Wir fordern die Einstellung jeder direkten und indirekten Förderung des Rechtsextremismus durch staatliche Einrichtungen oder Finanzierung. Neonazis haben keinen Anspruch auf Steuergelder. Das gilt auch für alle revanchistischen Bestrebungen.

Dabei betonen wir, dass Verbotsmaßnahmen allein nicht ausreichen.

Das Verbot von Nazi-Organisationen und deren Umtrieben kann die notwendige Auseinandersetzung mit den Quellen des Neofaschismus und Rassismus nicht ersetzen. Ihnen müssen die Grundlagen entzogen werden.

Zum Nährboden des Rechtsextremismus gehören - neben der Fortdauer und Erneuerung von Nationalismus, Rassismus und Antisemitismus - ein rigoroser kapitalistischer Marktradikalismus mit seinen asozialen Folgen und Auswirkungen sowie neoliberale Strategien, die ihn fördern statt bekämpfen.

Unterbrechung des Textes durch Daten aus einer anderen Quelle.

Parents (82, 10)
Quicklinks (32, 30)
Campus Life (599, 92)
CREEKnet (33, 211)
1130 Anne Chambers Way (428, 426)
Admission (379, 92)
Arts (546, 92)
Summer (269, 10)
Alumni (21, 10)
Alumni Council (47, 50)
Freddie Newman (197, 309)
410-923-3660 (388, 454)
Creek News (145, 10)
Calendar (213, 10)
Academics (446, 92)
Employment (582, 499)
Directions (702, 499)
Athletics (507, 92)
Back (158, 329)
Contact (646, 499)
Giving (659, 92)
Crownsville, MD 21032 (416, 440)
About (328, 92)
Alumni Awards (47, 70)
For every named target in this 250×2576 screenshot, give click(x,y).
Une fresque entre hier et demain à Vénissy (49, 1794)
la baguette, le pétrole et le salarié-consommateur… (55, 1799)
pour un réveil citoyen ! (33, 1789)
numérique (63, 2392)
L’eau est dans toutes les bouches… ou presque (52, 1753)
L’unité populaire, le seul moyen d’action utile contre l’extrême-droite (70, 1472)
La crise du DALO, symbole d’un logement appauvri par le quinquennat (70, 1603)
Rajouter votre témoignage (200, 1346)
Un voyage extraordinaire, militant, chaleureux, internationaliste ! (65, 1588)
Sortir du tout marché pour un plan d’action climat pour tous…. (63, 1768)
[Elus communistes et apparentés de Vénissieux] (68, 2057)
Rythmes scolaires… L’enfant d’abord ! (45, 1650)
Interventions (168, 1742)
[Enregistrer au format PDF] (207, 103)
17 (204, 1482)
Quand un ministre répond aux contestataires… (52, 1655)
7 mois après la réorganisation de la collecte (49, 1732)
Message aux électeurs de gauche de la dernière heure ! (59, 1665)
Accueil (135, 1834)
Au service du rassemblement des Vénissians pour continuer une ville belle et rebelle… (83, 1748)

Zum Nährboden des Rechtsextremismus gehört eine Gesetzesverachtung, wie sie in den Schwarzgeldpraktiken der CDU - und dem damit verbundenen Kauf politischer Macht - ebenso zum Ausdruck kommt wie im Hinwegsetzen über Grundgesetz und Völkerrecht bei der Führung des Krieges gegen Jugoslawien.

Zum Nährboden geworden sind Beiträge und Stichworte aus der offiziellen Politik.

Erklärungen von angeblich drohender "Überfremdung", "Überbelastung" durch Flüchtlinge, von Ausländer-"Flut" und "Schwemme", von "vollem Boot", "Ausländerkriminalität" und "unnützen" Menschen, die "schnell raus zu werfen" seien, gaben letztlich die Stichworte und Anstöße für die rechtsradikale Gewalt.

Die Diskriminierung eines Teiles der in diesem Lande lebenden Menschen durch eine restriktive Ausländer- und Sondergesetzgebung (wie Asylbewerberleistungsgesetz, Arbeitsverbot, Abschiebehaft usw.) trägt zu Fremdenfeindlichkeit und Ausländerhass bei.

Bis heute haben Gerichte und Verwaltungen immer wieder neofaschistischen Aufmärschen Raum und polizeilichen Schutz gegeben. Die Polizei ging dann nicht gegen die Neonazis, sondern gegen Antifaschisten vor, die sich den Neonazis in den Weg stellten.

Mit alledem muss Schluss sein.

Wir fordern die Beseitigung aller diskriminierenden Ausländer- und Sondergesetze.

Die menschenverachtende Asylpraxis, die Menschen in den Tod treibt, muss beendet und das Asylrecht wiederhergestellt werden.

Wir brauchen ein Antidiskriminierungsgesetz, das jede Diskriminierung von Menschen und Minderheiten unter Strafe stellt.

Wir wollen die Durchsetzung und Sicherung der politischen und sozialen Menschenrechte für alle in der Bundesrepublik lebenden Menschen.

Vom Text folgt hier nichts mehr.